Putting the Fun in Functional
An updated Adirondack home near Newry is designed for entertaining friends and family
The design of a new timber frame home at the Sunday River Resort was driven by the simple concept of family fun.
“It’s a second home where you go to enjoy yourself,” says Randall Walter, architect at Bensonwood Homes, the Walpole, New Hampshire–based design-build firm that translated the concept into functioning reality. “You’re not walking into a museum. It’s beautiful, but people are having fun. They enjoy themselves, with pillow fights or whatever.”
With five bedrooms and five and a half baths, the house is designed to accommodate as many as 18 people on weekends. It encourages them to play together, whether on the slopes, over a jigsaw puzzle, around a board game, or outside on the covered ski deck. A giant island in the kitchen merges into an open-concept living area and draws people into the center of the home. Meals are celebrated around a table that seats as many as 14.

## DATASET ROWS
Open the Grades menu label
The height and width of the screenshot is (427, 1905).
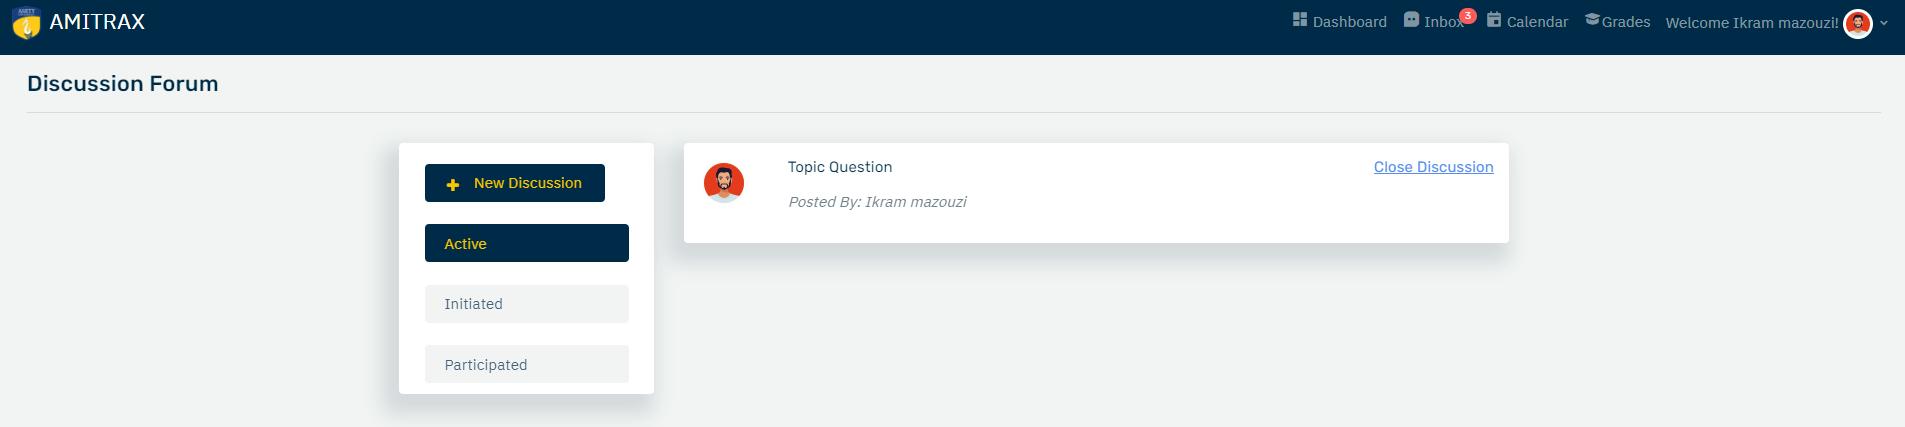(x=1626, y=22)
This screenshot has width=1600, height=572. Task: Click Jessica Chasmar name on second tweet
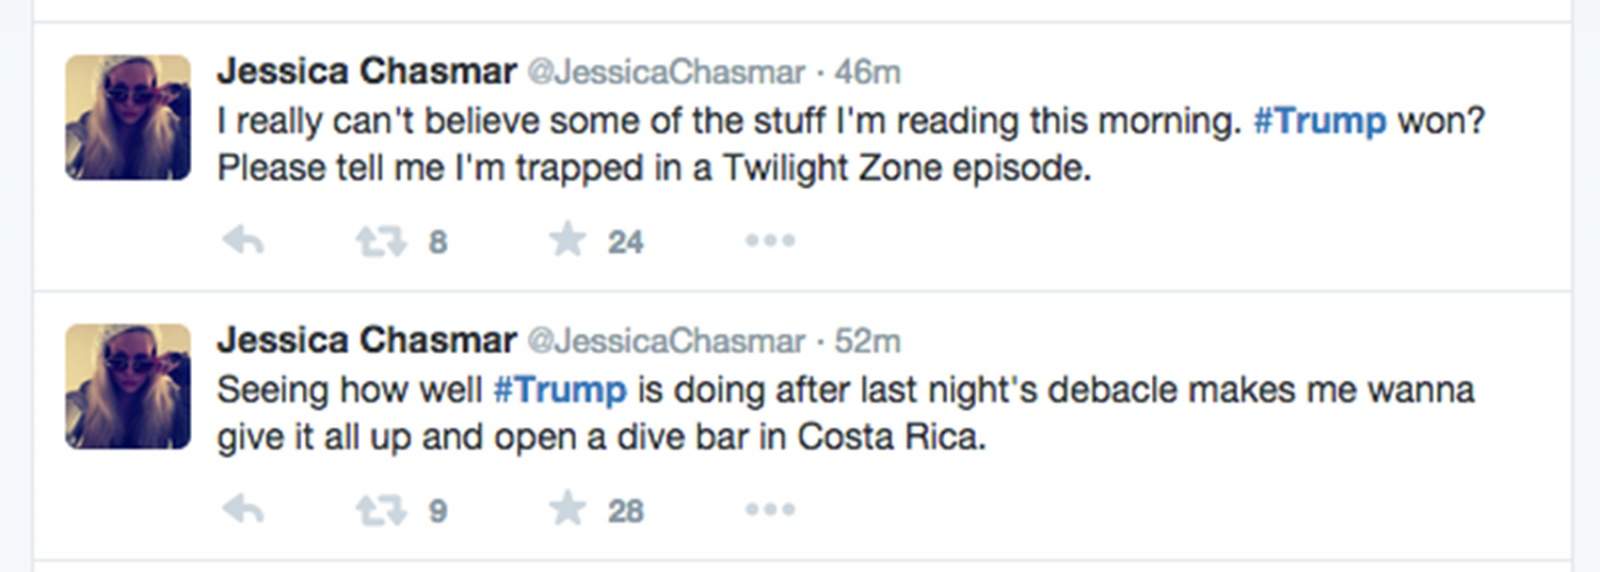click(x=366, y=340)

## COMPLETE THE FOLLOWING
**A)** Condense the paragraph beginning "With five bedrooms" in the article on the Sunday River home into a short list that keeps its main facts.
**B)** Please format the rows as a numbered list, skipping blank lines and leaving the pictures out.
The rows are unrelated to the text.

## EXPECTED RESULTS
**A)**
- Five bedrooms and five and a half baths
- Sleeps up to 18 people on weekends
- Encourages group play on the slopes, over jigsaw puzzles and board games, and on the covered ski deck
- A giant kitchen island merges into an open-concept living area and draws people to the center of the home
- The dining table seats up to 14

**B)**
1. Open the Grades menu label
2. The height and width of the screenshot is (427, 1905).
3. (x=1626, y=22)
4. This screenshot has width=1600, height=572. Task: Click Jessica Chasmar name on second tweet
5. click(x=366, y=340)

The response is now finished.